Lire Derrida lisant Cixous, lire Cixous lisant Derrida, tous deux donc se lisant, s’élisant, à la vie à la mort.

Le dernier livre de Ginette Michaud, Battements du secret littéraire, a pour difficile objet une rencontre. Une rencontre – voilà qui insiste au lieu de la différence, et en elle, de l’altérité : on rencontre autrui, on ne le constitue pas, écrivait jadis Sartre. Par quoi la rencontre excède infiniment ses propres circonstances et conditions, qui appartiennent à la dimension de l’analogue et du commun : “Faut-il rappeler ce qui ont en commun, ces deux écrivains philosophes, philosophes poètes, quel(s) héritage(s) les partagent ?”, s’interroge ainsi Ginette Michaud.

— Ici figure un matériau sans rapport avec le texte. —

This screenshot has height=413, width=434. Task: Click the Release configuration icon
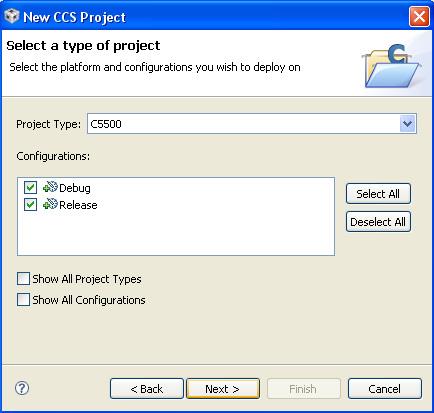[50, 204]
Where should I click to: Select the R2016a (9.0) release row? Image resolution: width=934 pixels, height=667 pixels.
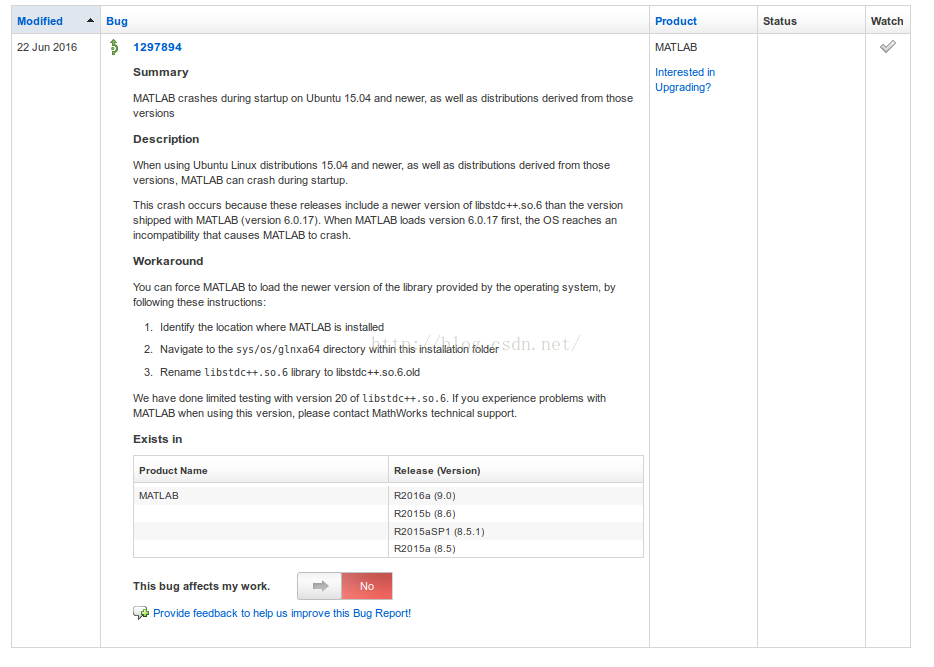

Et encore, sur le mode palinodique, cette fois : “Fallait-il rappeler ces biographèmes, ces faits, ces dates, toutes ces "preuves" et cette artefactualité dûment archivée, et même bien connue, presque trop bien connue, rendue étrangement familière depuis qu’ils se sont mis à en raconter des bribes, à faire eux-mêmes le récit de leur légende ?”   .

Le rappel a lieu, cependant, car croisement factuel il y eut, à trois reprises : d’abord, lors du colloque “Lecture de la différence sexuelle”, organisé par le Centre d’études féminines de l’université Paris 8 au Collège international de philosophie ; ensuite, dans le texte même de Voiles, “recueil cosigné par les deux auteurs où, là encore, entre "Savoir" de Cixous et "Un ver à soie" de Derrida […], la lecture de la différence sexuelle se fera événement "entre" ces deux textes se lisant en miroir”   . Mais au cœur même de la “communauté” de la rencontre s’inscrit l’assomption de la différence – sexuelle –, reconnue par G. Michaud comme un “événement unique dans l’histoire de la littérature, […] un événement survenu une seule fois et peut-être une fois pour toutes”   . Troisième croisement, enfin : la lecture consacrée par Derrida à l’œuvre de Cixous en 1999 “au moment où il prononce […] la conférence inaugurale de la décade de Cerisy, ‘H.C. pour la vie, c’est-à-dire…’”, conférence “qui appellera la contrepartie très joycienne d’esprit dès le titre, du Portrait de Jacques Derrida en Jeune Saint Juif paru deux ans plus tard”   .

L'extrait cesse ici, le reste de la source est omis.